* Written task
Please format the listing below as a Markdown table with two columns, Row and Text, putting a row number in Row and each line in Text. Leave out blank lines.

* Input rows

☆ ☆ ☆ ☆ ☆ ☆ ☆

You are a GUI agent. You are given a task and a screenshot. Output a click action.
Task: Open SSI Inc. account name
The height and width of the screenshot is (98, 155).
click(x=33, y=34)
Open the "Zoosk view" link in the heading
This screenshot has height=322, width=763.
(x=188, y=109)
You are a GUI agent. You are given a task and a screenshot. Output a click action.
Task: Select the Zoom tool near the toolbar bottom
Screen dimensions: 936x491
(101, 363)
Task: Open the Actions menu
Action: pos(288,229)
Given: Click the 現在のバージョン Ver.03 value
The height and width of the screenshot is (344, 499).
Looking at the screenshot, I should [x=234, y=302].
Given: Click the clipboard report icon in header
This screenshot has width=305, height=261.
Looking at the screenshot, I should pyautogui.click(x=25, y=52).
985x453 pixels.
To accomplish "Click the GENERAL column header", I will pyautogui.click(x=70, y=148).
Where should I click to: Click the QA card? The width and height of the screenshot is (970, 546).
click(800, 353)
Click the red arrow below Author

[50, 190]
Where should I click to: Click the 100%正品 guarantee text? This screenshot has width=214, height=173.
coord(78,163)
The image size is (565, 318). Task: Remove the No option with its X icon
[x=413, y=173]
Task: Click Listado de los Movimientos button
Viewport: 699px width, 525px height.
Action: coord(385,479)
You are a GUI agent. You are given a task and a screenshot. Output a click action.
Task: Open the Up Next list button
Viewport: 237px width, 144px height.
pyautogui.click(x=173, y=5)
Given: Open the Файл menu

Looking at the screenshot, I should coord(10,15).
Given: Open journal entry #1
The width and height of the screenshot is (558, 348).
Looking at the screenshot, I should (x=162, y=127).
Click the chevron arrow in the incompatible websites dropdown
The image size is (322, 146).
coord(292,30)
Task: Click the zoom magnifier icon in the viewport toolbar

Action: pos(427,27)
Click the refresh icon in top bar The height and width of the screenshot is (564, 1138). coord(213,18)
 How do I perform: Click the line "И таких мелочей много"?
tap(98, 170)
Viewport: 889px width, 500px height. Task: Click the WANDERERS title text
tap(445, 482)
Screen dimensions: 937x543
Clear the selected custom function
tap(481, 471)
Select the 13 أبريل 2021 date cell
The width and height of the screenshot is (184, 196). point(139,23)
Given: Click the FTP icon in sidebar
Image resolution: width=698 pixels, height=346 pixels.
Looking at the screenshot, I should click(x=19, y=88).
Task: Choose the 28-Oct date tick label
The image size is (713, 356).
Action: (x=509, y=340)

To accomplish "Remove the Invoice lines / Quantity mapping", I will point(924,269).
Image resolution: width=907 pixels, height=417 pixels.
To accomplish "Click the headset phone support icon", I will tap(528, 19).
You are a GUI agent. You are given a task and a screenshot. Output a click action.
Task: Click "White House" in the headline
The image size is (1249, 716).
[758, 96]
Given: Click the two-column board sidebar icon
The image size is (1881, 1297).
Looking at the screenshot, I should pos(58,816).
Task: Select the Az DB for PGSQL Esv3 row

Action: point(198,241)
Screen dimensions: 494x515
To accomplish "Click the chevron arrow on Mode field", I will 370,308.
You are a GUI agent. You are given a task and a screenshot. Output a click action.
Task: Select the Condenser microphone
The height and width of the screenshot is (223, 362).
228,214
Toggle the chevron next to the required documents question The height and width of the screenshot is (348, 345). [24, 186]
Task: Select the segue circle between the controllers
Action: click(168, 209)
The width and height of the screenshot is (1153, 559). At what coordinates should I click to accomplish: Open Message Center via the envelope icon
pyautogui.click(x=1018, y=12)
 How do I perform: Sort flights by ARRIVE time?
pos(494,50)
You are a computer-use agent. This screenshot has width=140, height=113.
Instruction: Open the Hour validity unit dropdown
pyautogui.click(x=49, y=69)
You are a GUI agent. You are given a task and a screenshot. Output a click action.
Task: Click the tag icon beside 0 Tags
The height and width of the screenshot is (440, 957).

☆ ☆ ☆ ☆ ☆ ☆ ☆

* The response
| Row | Text |
|---|---|
| 1 | You are a GUI agent. You are given a task and a screenshot. Output a click action. |
| 2 | Task: Open SSI Inc. account name |
| 3 | The height and width of the screenshot is (98, 155). |
| 4 | click(x=33, y=34) |
| 5 | Open the "Zoosk view" link in the heading |
| 6 | This screenshot has height=322, width=763. |
| 7 | (x=188, y=109) |
| 8 | You are a GUI agent. You are given a task and a screenshot. Output a click action. |
| 9 | Task: Select the Zoom tool near the toolbar bottom |
| 10 | Screen dimensions: 936x491 |
| 11 | (101, 363) |
| 12 | Task: Open the Actions menu |
| 13 | Action: pos(288,229) |
| 14 | Given: Click the 現在のバージョン Ver.03 value |
| 15 | The height and width of the screenshot is (344, 499). |
| 16 | Looking at the screenshot, I should [x=234, y=302]. |
| 17 | Given: Click the clipboard report icon in header |
| 18 | This screenshot has width=305, height=261. |
| 19 | Looking at the screenshot, I should pyautogui.click(x=25, y=52). |
| 20 | 985x453 pixels. |
| 21 | To accomplish "Click the GENERAL column header", I will pyautogui.click(x=70, y=148). |
| 22 | Where should I click to: Click the QA card? The width and height of the screenshot is (970, 546). |
| 23 | click(800, 353) |
| 24 | Click the red arrow below Author |
| 25 | [50, 190] |
| 26 | Where should I click to: Click the 100%正品 guarantee text? This screenshot has width=214, height=173. |
| 27 | coord(78,163) |
| 28 | The image size is (565, 318). Task: Remove the No option with its X icon |
| 29 | [x=413, y=173] |
| 30 | Task: Click Listado de los Movimientos button |
| 31 | Viewport: 699px width, 525px height. |
| 32 | Action: coord(385,479) |
| 33 | You are a GUI agent. You are given a task and a screenshot. Output a click action. |
| 34 | Task: Open the Up Next list button |
| 35 | Viewport: 237px width, 144px height. |
| 36 | pyautogui.click(x=173, y=5) |
| 37 | Given: Open the Файл menu |
| 38 | Looking at the screenshot, I should coord(10,15). |
| 39 | Given: Open journal entry #1 |
| 40 | The width and height of the screenshot is (558, 348). |
| 41 | Looking at the screenshot, I should (x=162, y=127). |
| 42 | Click the chevron arrow in the incompatible websites dropdown |
| 43 | The image size is (322, 146). |
| 44 | coord(292,30) |
| 45 | Task: Click the zoom magnifier icon in the viewport toolbar |
| 46 | Action: pos(427,27) |
| 47 | Click the refresh icon in top bar The height and width of the screenshot is (564, 1138). coord(213,18) |
| 48 |  How do I perform: Click the line "И таких мелочей много"? |
| 49 | tap(98, 170) |
| 50 | Viewport: 889px width, 500px height. Task: Click the WANDERERS title text |
| 51 | tap(445, 482) |
| 52 | Screen dimensions: 937x543 |
| 53 | Clear the selected custom function |
| 54 | tap(481, 471) |
| 55 | Select the 13 أبريل 2021 date cell |
| 56 | The width and height of the screenshot is (184, 196). point(139,23) |
| 57 | Given: Click the FTP icon in sidebar |
| 58 | Image resolution: width=698 pixels, height=346 pixels. |
| 59 | Looking at the screenshot, I should click(x=19, y=88). |
| 60 | Task: Choose the 28-Oct date tick label |
| 61 | The image size is (713, 356). |
| 62 | Action: (x=509, y=340) |
| 63 | To accomplish "Remove the Invoice lines / Quantity mapping", I will point(924,269). |
| 64 | Image resolution: width=907 pixels, height=417 pixels. |
| 65 | To accomplish "Click the headset phone support icon", I will tap(528, 19). |
| 66 | You are a GUI agent. You are given a task and a screenshot. Output a click action. |
| 67 | Task: Click "White House" in the headline |
| 68 | The image size is (1249, 716). |
| 69 | [758, 96] |
| 70 | Given: Click the two-column board sidebar icon |
| 71 | The image size is (1881, 1297). |
| 72 | Looking at the screenshot, I should pos(58,816). |
| 73 | Task: Select the Az DB for PGSQL Esv3 row |
| 74 | Action: point(198,241) |
| 75 | Screen dimensions: 494x515 |
| 76 | To accomplish "Click the chevron arrow on Mode field", I will 370,308. |
| 77 | You are a GUI agent. You are given a task and a screenshot. Output a click action. |
| 78 | Task: Select the Condenser microphone |
| 79 | The height and width of the screenshot is (223, 362). |
| 80 | 228,214 |
| 81 | Toggle the chevron next to the required documents question The height and width of the screenshot is (348, 345). [24, 186] |
| 82 | Task: Select the segue circle between the controllers |
| 83 | Action: click(168, 209) |
| 84 | The width and height of the screenshot is (1153, 559). At what coordinates should I click to accomplish: Open Message Center via the envelope icon |
| 85 | pyautogui.click(x=1018, y=12) |
| 86 |  How do I perform: Sort flights by ARRIVE time? |
| 87 | pos(494,50) |
| 88 | You are a computer-use agent. This screenshot has width=140, height=113. |
| 89 | Instruction: Open the Hour validity unit dropdown |
| 90 | pyautogui.click(x=49, y=69) |
| 91 | You are a GUI agent. You are given a task and a screenshot. Output a click action. |
| 92 | Task: Click the tag icon beside 0 Tags |
| 93 | The height and width of the screenshot is (440, 957). |